* [WHAT YOU WILL DO]
• a. In the pizza dough text, what does the original Lehmann NY style recipe say to brush with oil?
• b. Extend the pizza dough text past its final sentence.

# Start of PAGE TEXT

As protocol dictates for what is the traditional Lehmann formula one does not oil the balls themselves before sleeping, just the containers for easy removal. Since we have recently tried so many variations of the dough I thought I'd be bold and try something new, I evoo'd the balls as well, like a ''Glutenboy's'' dough.

Jim,

Actually, if you look at the original Lehmann NY style dough recipe as given at http://www.pmq.com/tt2/recipe/view/id_151/title_New-York-Style-Pizza/, you will see that the dough balls are brushed with oil and the dough trays are not oiled (mainly to keep the dough balls from sliding). Now, if you were a purist, you would allocate the total formula oil between the oil used in the dough ball and the oil used to brush the dough ball. Member November showed us how to do that at Reply 62 at http://www.pizzamaking.com/forum/index.php/topic,3985.msg40109.html#msg40109 (in reply to my post at Reply 59 at http://www.pizzamaking.com/forum/index.php/topic,3985.msg40095.html#msg40095). I don't follow that method myself since I don't use much oil to brush a dough ball and I also use a typical measuring spoon, which isn't a particularly accurate measuring tool.

# End of PAGE TEXT
# Start of DATA PROVIDED

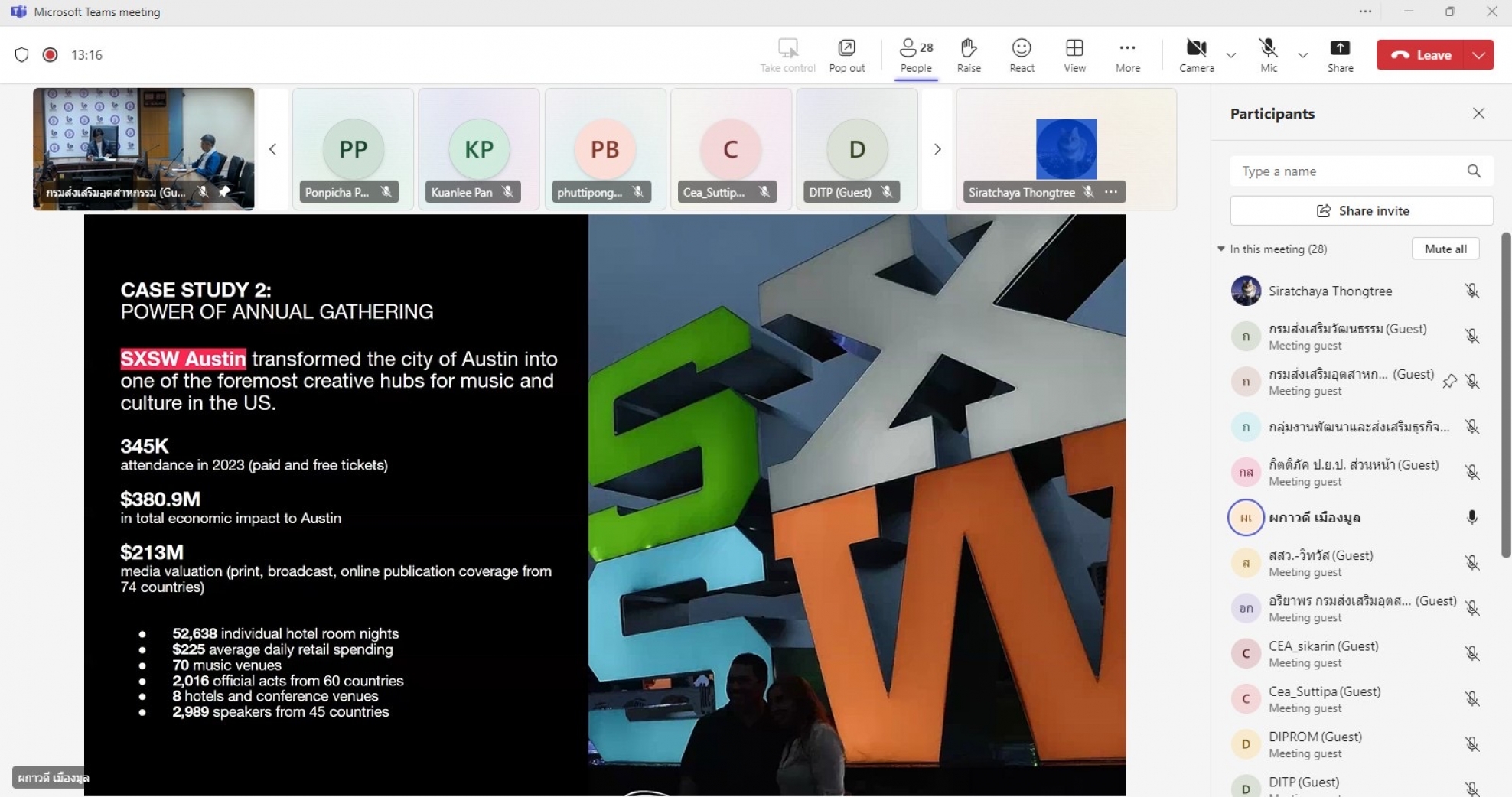The width and height of the screenshot is (1512, 797).
Task: Click the Share invite button
Action: coord(1361,210)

# End of DATA PROVIDED

* [OUTPUTS]
• a. The dough balls are brushed with oil, and the dough trays are not oiled.

• b.
You will also see from the Lehmann formulation I referenced above, it is permissible to use the dough balls after 12 hours of cold fermentation.

I'm glad your pizza turned out well.

Peter

P.S. Welcome to page view 229,529 ;D

EDIT (3/22/13): For the updated link to the PMQ recipe, see http://www.pmq.com/Recipe-Bank/index.php/name/New-York-Style-Pizza/record/57724/
« Last Edit: March 22, 2013, 09:48:51 AM by Pete-zza »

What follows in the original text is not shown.